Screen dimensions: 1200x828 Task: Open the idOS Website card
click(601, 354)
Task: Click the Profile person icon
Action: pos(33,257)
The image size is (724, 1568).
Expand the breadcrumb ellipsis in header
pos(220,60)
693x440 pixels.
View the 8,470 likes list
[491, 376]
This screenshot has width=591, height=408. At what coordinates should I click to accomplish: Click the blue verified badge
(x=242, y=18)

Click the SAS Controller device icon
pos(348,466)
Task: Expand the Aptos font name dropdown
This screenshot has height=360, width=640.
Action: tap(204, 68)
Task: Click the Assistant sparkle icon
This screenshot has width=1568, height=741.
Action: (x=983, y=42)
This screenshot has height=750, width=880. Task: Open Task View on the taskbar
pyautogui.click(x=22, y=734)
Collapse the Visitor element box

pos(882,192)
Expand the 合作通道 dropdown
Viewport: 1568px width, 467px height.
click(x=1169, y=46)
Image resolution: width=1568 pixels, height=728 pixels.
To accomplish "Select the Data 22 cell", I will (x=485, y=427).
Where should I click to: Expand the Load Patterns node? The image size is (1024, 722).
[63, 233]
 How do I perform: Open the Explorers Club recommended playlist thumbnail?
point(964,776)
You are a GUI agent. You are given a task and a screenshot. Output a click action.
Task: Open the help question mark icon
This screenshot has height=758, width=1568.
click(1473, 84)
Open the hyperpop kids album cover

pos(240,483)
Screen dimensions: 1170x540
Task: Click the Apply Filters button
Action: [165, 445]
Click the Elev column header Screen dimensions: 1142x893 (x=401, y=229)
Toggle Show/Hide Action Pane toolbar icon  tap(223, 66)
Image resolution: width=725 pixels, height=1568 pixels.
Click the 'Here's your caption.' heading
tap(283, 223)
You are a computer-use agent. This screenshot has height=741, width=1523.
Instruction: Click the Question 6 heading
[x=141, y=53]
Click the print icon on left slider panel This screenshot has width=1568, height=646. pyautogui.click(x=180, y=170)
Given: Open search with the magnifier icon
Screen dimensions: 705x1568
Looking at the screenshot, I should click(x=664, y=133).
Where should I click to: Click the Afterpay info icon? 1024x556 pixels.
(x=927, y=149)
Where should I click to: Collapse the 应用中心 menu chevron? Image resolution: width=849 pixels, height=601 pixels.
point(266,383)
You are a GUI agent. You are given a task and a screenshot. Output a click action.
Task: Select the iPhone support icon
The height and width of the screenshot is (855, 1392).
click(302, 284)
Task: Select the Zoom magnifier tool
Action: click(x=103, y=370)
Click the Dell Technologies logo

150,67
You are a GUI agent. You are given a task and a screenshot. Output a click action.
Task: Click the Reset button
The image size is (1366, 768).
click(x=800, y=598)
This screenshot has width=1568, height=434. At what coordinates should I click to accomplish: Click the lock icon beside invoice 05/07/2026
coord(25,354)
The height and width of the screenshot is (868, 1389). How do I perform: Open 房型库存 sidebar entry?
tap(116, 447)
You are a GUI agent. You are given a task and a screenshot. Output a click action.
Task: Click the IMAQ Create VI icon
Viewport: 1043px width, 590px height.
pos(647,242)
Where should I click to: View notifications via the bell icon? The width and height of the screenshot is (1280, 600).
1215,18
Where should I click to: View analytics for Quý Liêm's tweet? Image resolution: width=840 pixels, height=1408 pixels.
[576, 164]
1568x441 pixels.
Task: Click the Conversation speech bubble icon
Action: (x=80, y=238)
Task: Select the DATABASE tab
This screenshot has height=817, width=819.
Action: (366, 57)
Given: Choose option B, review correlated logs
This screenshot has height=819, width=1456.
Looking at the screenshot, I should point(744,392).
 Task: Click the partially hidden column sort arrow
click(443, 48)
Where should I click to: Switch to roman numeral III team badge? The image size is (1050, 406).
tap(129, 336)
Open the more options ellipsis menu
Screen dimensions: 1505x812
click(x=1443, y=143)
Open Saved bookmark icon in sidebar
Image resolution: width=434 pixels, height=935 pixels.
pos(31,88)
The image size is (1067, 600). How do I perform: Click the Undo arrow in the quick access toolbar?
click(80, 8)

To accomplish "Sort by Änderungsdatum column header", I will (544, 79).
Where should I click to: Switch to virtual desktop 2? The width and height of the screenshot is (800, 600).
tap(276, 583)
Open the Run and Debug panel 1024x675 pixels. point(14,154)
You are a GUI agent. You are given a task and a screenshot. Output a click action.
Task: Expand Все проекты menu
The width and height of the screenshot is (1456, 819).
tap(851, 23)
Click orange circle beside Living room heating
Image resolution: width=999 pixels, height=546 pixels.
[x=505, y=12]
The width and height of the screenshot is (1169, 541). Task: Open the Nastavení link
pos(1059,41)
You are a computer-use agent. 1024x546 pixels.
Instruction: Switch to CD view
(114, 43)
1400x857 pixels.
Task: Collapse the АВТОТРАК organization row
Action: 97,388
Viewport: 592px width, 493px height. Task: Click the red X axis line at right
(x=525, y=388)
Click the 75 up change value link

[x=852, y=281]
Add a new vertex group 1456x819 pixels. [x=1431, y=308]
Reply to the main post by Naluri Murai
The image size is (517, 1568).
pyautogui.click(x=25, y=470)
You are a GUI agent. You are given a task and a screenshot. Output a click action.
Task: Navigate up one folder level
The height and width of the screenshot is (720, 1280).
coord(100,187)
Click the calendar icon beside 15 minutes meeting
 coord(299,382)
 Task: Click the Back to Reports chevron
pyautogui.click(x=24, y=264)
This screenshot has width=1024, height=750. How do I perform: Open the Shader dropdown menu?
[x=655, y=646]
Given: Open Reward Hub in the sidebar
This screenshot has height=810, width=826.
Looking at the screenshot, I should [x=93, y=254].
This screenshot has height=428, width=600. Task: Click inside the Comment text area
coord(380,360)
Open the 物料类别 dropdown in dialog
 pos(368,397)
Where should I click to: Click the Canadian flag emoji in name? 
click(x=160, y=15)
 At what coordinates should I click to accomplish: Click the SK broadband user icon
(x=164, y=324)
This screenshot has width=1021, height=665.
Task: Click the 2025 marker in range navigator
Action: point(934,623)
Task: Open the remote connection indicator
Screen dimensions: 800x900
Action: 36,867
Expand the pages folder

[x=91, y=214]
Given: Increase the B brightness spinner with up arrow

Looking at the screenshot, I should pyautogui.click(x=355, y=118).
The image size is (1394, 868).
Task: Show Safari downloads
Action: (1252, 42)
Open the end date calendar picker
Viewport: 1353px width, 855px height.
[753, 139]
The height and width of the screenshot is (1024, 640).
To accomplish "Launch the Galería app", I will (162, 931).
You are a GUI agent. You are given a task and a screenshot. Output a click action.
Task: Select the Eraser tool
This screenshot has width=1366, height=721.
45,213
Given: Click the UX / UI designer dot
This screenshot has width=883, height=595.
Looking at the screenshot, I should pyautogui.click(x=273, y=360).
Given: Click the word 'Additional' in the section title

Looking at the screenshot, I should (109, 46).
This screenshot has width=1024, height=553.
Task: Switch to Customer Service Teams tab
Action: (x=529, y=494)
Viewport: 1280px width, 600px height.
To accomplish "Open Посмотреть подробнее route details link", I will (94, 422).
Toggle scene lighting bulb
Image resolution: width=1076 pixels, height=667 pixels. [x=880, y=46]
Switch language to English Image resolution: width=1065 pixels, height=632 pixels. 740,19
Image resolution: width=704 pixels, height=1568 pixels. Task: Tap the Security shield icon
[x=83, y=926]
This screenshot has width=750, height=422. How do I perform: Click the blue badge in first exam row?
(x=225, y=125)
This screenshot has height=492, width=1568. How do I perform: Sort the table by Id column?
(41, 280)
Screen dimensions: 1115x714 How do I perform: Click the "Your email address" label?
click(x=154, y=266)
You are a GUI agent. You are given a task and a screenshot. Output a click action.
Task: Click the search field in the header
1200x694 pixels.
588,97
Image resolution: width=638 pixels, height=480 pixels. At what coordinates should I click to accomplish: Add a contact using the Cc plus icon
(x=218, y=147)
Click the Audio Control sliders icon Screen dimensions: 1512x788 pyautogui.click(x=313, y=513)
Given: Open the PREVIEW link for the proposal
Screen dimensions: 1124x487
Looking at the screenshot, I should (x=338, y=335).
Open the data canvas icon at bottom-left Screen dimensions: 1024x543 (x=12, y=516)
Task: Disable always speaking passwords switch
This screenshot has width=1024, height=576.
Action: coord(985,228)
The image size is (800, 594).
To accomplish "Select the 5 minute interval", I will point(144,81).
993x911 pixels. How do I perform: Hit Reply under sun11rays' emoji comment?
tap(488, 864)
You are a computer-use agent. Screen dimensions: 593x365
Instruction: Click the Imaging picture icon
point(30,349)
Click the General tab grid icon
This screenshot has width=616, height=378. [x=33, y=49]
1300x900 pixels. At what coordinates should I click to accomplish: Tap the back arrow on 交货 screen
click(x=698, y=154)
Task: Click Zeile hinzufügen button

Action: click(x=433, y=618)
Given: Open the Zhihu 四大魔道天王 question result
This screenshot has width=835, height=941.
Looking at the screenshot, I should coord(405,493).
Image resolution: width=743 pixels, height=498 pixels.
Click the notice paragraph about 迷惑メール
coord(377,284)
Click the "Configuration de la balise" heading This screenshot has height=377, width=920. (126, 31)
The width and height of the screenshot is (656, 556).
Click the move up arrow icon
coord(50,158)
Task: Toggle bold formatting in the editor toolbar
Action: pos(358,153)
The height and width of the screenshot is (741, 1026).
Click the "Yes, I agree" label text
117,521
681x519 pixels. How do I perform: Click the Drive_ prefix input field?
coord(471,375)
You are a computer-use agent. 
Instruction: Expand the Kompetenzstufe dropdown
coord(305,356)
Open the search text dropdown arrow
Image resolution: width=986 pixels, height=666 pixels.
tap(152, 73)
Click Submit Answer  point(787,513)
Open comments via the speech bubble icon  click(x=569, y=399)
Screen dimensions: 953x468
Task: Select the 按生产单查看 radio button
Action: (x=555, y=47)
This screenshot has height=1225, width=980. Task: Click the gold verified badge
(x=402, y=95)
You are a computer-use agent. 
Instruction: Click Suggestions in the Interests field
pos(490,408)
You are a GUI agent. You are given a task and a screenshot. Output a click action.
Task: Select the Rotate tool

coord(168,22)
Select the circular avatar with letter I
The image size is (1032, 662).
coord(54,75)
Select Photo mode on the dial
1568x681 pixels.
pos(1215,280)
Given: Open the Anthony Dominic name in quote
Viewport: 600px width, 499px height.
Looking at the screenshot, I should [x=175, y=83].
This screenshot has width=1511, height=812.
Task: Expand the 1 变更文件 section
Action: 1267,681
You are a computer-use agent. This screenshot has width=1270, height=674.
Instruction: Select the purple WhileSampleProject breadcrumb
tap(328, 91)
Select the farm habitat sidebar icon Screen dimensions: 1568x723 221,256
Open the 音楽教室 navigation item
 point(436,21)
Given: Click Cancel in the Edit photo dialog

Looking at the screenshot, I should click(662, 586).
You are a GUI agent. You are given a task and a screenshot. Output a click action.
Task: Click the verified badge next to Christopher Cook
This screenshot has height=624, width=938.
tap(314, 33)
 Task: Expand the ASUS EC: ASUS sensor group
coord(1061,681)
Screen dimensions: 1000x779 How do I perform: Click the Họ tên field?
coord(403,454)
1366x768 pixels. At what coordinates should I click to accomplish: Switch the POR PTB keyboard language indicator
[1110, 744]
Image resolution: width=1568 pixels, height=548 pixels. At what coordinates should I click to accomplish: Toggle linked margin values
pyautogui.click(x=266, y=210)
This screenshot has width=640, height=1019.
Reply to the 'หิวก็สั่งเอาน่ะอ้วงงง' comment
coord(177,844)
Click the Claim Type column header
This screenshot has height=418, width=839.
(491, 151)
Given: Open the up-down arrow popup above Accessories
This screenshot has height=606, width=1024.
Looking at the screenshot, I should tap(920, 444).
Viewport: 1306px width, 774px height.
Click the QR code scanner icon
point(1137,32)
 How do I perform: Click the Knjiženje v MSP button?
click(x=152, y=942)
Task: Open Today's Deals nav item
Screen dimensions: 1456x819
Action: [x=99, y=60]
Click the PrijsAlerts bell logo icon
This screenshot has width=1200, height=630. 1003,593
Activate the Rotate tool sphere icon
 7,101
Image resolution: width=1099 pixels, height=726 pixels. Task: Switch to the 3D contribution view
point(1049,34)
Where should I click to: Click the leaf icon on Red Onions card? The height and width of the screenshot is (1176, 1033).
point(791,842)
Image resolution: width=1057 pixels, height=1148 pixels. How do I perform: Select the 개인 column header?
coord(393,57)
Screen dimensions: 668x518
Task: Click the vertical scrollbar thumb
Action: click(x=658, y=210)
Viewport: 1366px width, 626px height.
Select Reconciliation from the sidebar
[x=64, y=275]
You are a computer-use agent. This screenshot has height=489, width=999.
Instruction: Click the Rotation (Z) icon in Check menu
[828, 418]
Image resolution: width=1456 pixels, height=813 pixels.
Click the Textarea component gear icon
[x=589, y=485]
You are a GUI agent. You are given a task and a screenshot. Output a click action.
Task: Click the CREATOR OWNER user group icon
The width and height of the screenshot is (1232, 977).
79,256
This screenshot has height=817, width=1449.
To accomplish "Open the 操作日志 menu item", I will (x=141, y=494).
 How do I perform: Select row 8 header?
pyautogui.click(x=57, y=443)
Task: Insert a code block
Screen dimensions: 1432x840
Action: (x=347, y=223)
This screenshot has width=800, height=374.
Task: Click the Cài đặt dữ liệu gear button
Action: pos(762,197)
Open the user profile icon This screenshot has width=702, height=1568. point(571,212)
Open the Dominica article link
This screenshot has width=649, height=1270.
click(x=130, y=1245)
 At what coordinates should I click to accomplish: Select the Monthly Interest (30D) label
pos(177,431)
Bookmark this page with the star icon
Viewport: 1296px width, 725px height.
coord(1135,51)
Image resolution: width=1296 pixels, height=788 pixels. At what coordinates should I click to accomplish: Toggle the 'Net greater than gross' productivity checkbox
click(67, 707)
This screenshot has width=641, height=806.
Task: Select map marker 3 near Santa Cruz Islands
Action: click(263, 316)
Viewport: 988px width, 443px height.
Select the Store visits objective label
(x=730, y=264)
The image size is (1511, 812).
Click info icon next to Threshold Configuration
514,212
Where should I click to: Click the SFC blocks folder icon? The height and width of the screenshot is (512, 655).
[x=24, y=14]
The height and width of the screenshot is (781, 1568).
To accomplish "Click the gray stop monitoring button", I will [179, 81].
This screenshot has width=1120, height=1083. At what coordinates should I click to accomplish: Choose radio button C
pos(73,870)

▶ PROBLEM DETAILS: Give the number of lines in the entries above that include the word "panel", and nothing more.

▶ SOLUTION: 2